また雇用統計においても失業率・雇用者数ともに回復が認められました。


特にFRBが注視している低賃金労働者の雇用状況も上向いており、ヒスパニック系の失業率は0.8%上昇、高校未履修者の失業率は2.4%上昇しました。(※最下段の数値を参照してください)


FRBの今回の金融政策のゴールは雇用の安定、具体的には「末端レベルまで幅広く雇用が回復すること」ですから、レストランなどのサービス業の回復状況が製造業のそれとリンクしてくるかを占う意味で、今週の非製造業の指数は非常に重要と考えています。もちろん結果は良いと予想しますが、上昇幅が特に注目と考えています。
今回の指標結果は、金融・財政・ワクチンの政策はうまくいっていることを示す強力な材料と捉えました。その一方で、FRBはは補完的金融緩和策の終了期限を延長せずに予定通り打ち切っています。金利が一時的にオーバーシュートすることは想定済みと涼しい様相を呈していても、FOMCではテーパリング・もしくは過熱感を抑制する方法について一定の議論は進んでいるはずです。そのヒントが議事要旨の中に無いかは注目だと考えます。

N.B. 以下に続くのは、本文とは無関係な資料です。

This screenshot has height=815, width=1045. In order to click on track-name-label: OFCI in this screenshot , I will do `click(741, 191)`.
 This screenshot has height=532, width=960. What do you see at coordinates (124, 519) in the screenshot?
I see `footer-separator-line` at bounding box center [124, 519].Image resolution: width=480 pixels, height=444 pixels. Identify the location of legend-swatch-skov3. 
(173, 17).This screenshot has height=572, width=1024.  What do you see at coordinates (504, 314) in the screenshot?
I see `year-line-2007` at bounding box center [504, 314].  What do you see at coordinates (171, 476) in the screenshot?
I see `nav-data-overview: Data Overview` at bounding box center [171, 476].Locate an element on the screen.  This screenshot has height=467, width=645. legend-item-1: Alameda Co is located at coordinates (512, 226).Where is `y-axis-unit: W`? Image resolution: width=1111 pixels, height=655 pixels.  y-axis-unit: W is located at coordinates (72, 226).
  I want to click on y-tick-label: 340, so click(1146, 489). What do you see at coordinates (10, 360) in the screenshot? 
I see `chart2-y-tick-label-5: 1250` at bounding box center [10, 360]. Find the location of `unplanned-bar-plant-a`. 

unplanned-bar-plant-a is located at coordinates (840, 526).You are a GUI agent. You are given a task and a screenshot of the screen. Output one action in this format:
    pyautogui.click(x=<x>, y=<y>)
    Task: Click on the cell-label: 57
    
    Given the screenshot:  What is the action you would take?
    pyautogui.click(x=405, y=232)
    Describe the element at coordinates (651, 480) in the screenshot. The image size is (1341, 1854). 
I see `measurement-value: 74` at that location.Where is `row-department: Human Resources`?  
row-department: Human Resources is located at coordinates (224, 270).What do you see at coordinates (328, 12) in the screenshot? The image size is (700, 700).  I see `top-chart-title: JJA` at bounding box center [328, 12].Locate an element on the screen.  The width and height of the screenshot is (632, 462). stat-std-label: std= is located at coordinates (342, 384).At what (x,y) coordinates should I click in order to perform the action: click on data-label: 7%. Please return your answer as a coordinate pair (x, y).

以上により、短期的には株・ドル円・クロス円は買い目線です。ドル円は来週早々に111円を超えてくるかが狙いどころかなと考えています。株は金利は高止まりが気になりますが、テクニカル的に見て特にナスダックは4月に入り3月の高値をわずかに超えたこともあり、時間軸を狭めればロングは面白いのかもと見ています。日経は4月から堅調でトレンドが出ていますし、ダウも雇用統計後の陽線が頼もしく見えたため、週明けなるべく早くロングポジション取りたいなと考えています。